>> Start Text shown

# Huge plant database opens to the public



## fishhead (Jul 19, 2006)

http://www.startribune.com/462/story/1466597.html

The site at plantinfo.umn.edu/arboretum/default.asp features information on where to buy plants and seeds, links to more than 2,000 North American seed and nursery farms, more than 300,000 citations to plants in science and garden magazines and books, and links to expert-selected websites on growing plants in all regions of the United States and Canada.


----------



## Labrat407 (Aug 24, 2007)

Plant Info 

Link to site


----------



## Windy in Kansas (Jun 16, 2002)

Labrat407 said:


> Plant Info
> 
> Link to site


Link url seems dead on arrival.


----------



## fishhead (Jul 19, 2006)

I just clicked on it and it worked for me.


----------



## jedsmom (Aug 15, 2007)

Thanks!! Great site!


----------



## IMP (Feb 7, 2006)

Thanks for posting this fishhead.


----------



## Spinner (Jul 19, 2003)

It's working for me. Thanks for posting the link.


----------



## Windy in Kansas (Jun 16, 2002)

>> End Text shown
>> Start Data extract

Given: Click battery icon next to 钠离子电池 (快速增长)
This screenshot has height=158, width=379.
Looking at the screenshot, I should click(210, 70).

>> End Data extract

Problems to work on
(1) Do these statements agree with the plant database thread? Answer yes or no for each and quote the words that decide it. (a) The site links to more than 2,000 North American seed and nursery farms. (b) The site offers more than 500,000 citations to plants. (c) Spinner reported that the link did not work.
(2) According to the plant database thread, which regions do the expert-selected websites on growing plants cover?
(3) Please write what comes next in the plant database thread, after its last line.
The lines are separate material from the plant database thread.

Answers below
(1)
(a) Yes: "links to more than 2,000 North American seed and nursery farms"
(b) No: "more than 300,000 citations to plants in science and garden magazines and books"
(c) No: "It's working for me."

(2) All regions of the United States and Canada.

(3)
Interesting that you folk can get the to the link page. 

I can get to the Star Tribune story but neither the link you give nor the link in the story works. All I get is "The page cannot be found."


----------



## Jan in CO (May 10, 2002)

Neat site! thanks for posting the link. Worked for me first time, Windy. Hope you can get it to work for you. Jan in Co


----------



## WisJim (Jan 14, 2004)

I found the site okay, but when I attempted to find sources for a couple of apple varieties, it didn't come up with any sources at all. Then I did a search for "apple", but was unable to narrow it down to a variety name. Seems like a useless site to me, if it won't find apple varieties.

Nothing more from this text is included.